Lisa Neumann
- Born: 23 December 1993 (age 31) Swansea, South Wales
- Height: 175 cm (5 ft 9 in)
- Weight: 71 kg (157 lb)
- School: Ysgol Dewi Sant
- University: University of Manchester

Rugby union career
- Position(s): Wing
- Current team: Harlequins

Senior career
- Years: Team / Apps / (Points)
- Haverfordwest RFC /  / (-)
- 2018-2020: RGC 1404 /  / (-)
- 2018-2020: Firwood Waterloo Ladies /  / (-)
- 2020-2022: Sale Sharks / 31 / (45)
- 2022-2024: Gloucester-Hartpury / 13 / (15)
- 2024-present: Harlequins /  / (0)

International career
- Years: Team / Apps / (Points)
- 2018–present: Wales / 51 / (35)
- Correct as of 24 September 2025

= Lisa Neumann =

Wales international rugby union footballer

Lisa Neumann (born 23 December 1993) is a Welsh Rugby Union player who plays wing for the Wales women's national rugby union team and Harlequins. Neumann made her international debut in 2018, and represented the Wales squad at the 2021 Women's Six Nations Championship.

== Club career ==
Neumann began playing rugby as a child, first at Croesgoch Primary and then at Ysgol Dewi Sant.

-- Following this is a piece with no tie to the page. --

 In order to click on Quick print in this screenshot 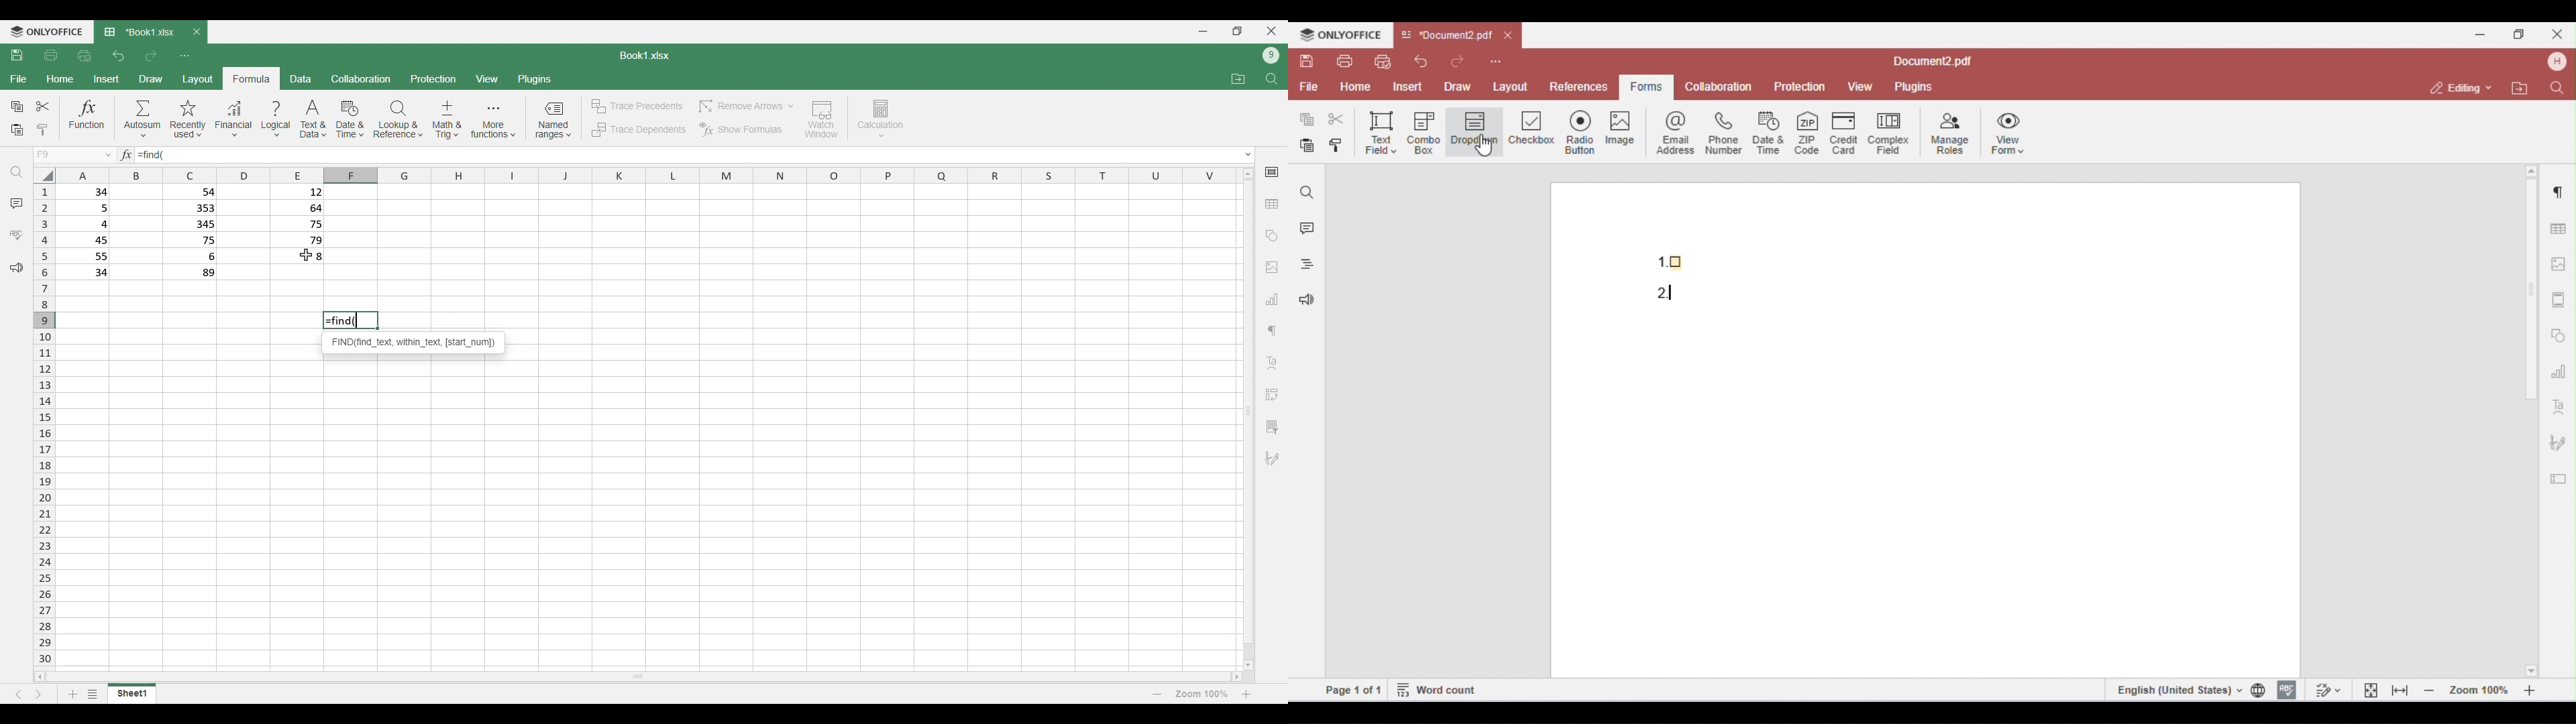, I will do `click(85, 56)`.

After playing for the Haverfordwest girls' team, she moved to Haverfordwest Ladies in 2016.

She then went on to play for the Scarlets and Firwood Waterloo Ladies, before signing with Sale Sharks, in 2020.

She has also played at a regional level for Rygbi Gogledd Cymru (RGC), the regional representative team for the North Wales Rugby Development Region.

Neumann joined Sale Sharks in September 2022 and scored nine tries over a season and a half. She was the Sale Sharks top try scorer in her final season at the club.

After moving to Gloucester-Hartpury in February 2022, Lisa featured regularly on the wing. On 24 June 2023, Neumann sealed victory for Gloucester-Hartpury, with a try six minutes from the end, over Exeter Chiefs in the Premier 15s Final.

On 8 February 2024, Gloucester-Hartpury announced she was leaving the team to join Harlequins.

== International career ==
Neumann made her international debut with RGC in 2018, in a match against Scotland. Also in 2018, she made her first start for the Wales women's squad in a Six Nations Championship match against Ireland. She then went on to play in every fixture in the 2020 Women's Six Nations Championship prior to the final match being postponed.

During the 2021 Women's Six Nations Championship, Neumann scored Wales' first try of the tournament against Scotland.

Neumann has won 49 caps during her rugby career to date. She was selected for the Wales squad for the 2021 Rugby World Cup in New Zealand. She was named in the Welsh side for the 2025 Six Nations Championship in March.

On 11 August 2025, she was selected in the Welsh squad to the Women's Rugby World Cup in England.

== Personal life ==
Born in Swansea, Neumann attended Croesgoch Primary and Ysgol Dewi Sant before moving to the University of Manchester, where she graduated in 2016 with a first-class honours degree in biomedical science.

Prior to completing her studies, Neumann worked for the RNLI as a senior beach lifeguard. In 2018, she moved to the Manchester Academic Health Science Centre Clinical Trials Unit (MAHSC-CTU), hosted by The Christie NHS Foundation Trust in Manchester to begin a role as clinical trials data manager. From February 2019 until June 2021, she worked as a senior clinical trials data manager in the academic Clinical Trials Unit at Manchester University before turning professional as a rugby player.

== Honours ==

- Neumann was the only Welsh player to be named in the Women's Six Nations 'Team of the Tournament' 2021, as chosen by former World Cup winner and television pundit, Maggie Alphonsi.